About two years ago, there were catastrophic floods in my state and my best mate drove up to make sure I was okay. While she was up here, we drove out to have a ‘spy’ on my old home.
Part of growing up seems to be making up stories about the spooky, overgrown ‘haunted’ house in your neighborhood. These stories made camping trips and sleepovers so much fun, formed the basis for your imagined suburban history, and kept you wide eyed and ready to flee every time you had to walk past it.
The house where I grew up is now ‘that’ house. That creepy, overgrown, abandoned home.

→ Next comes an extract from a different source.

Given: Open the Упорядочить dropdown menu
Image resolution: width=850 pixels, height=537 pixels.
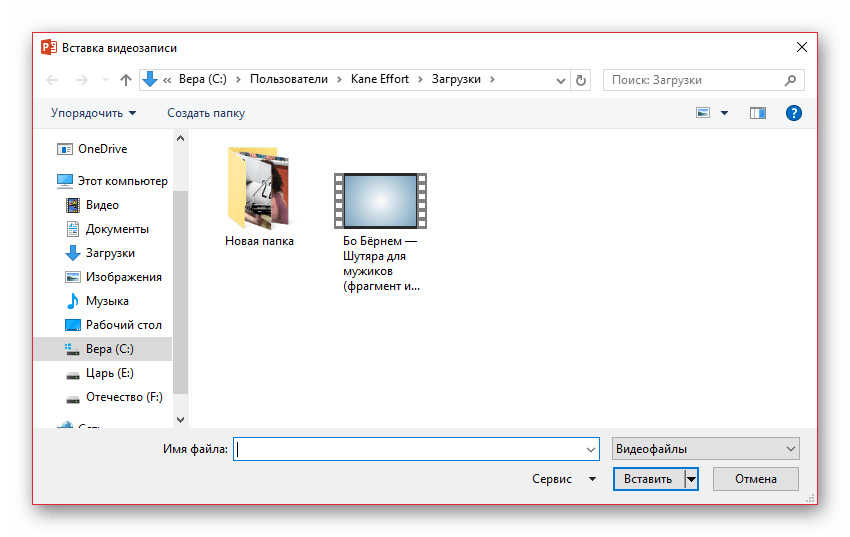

It’s so thicketed with weeds that you have to fight to step anywhere once you get inside the gate – which is even more rotted than it used to be. The weeds are taller than a man, all tangled together with vines and legitimate plants and hiding obstacles underfoot that threaten to lame.
The house itself, when you get there, is cold and dark and quiet. It holds so many secrets, but speaks of none. Through the windows I see that someone has tacked gyprock roughly over the worst of the exposed walls and ceilings, covering the wires, pipes, nests and plants growing inside. It’s cleaner than I’ve ever seen it in the nearly 17 years I lived there. The floors are dry concrete rather than a muddy mess. There isn’t a muddy swamp outside either. There’s no reason for my mother to let the water run endlessly any more. Dad isn’t alive to pay the excess water fines and bills.
When you drop a vase, tiny shards will scatter away, never to be found again, no matter how closely you hunt for them. That’s me. Every time something shattered me, part of me was lost, to stay there forever and ever, haunting the scene of the trauma, just as much as the traumas haunt me to this day.
I still see the wooden floorboards upstairs in my mind. The room my brother and I shared. The holes he kicked and punched in the walls. The sliding door that was behind my bed head is curtained over with the same striped curtains that used to house funnelweb spiders in it’s folds.
Outside, the old trampoline rusts and rots. The wooden slippery slide my dad made me when I was very very little, when he was still around here, is now a pile of sticks. I suddenly don’t want to explore further. I wonder how the neighbors put up with this overgrown jungle of weeds and vermin bordered by their neatly mowed yards.
My friend has become alarmed – there’s a loud buzzing, and we realise that the side of the roof houses the hugest makeshift bee’s hive I’ve ever seen. They are swarming everywhere! And then I notice it, because they are up against where the electricity wire should go – it looks strange.
I crash through the undergrowth until I come to where the property pole should have been – it’s no longer there. I didn’t even notice. Our house was so far from the road, we had to have our own pole halfway for the electricity wire. I’m so puzzled, and I’m searching around me for it everywhere. Then I realise – it’s at my feet. It’s fallen over long long ago – rotted, most likely. Kicking it gently flakes off big pieces of rotting timber.
Where is the electric wire, then? I find it – all around us. It’s come down with the pole and is tangled up completely with the weeds and the trees and the junk. We have been walking literally centimetres from the downed wires.
Thinking of that home always makes me shudder. Makes me feel sick. My mother still owns it. She hoards things – people, houses, junk. It sits there, carrying those secrets, keeping them forever. The weeds around it make it seem like the earth itself is trying to grow over it and perhaps one day, obliterate it, but in the meantime, I still feel like part of me haunts that place.
If I could only bulldoze it, I would.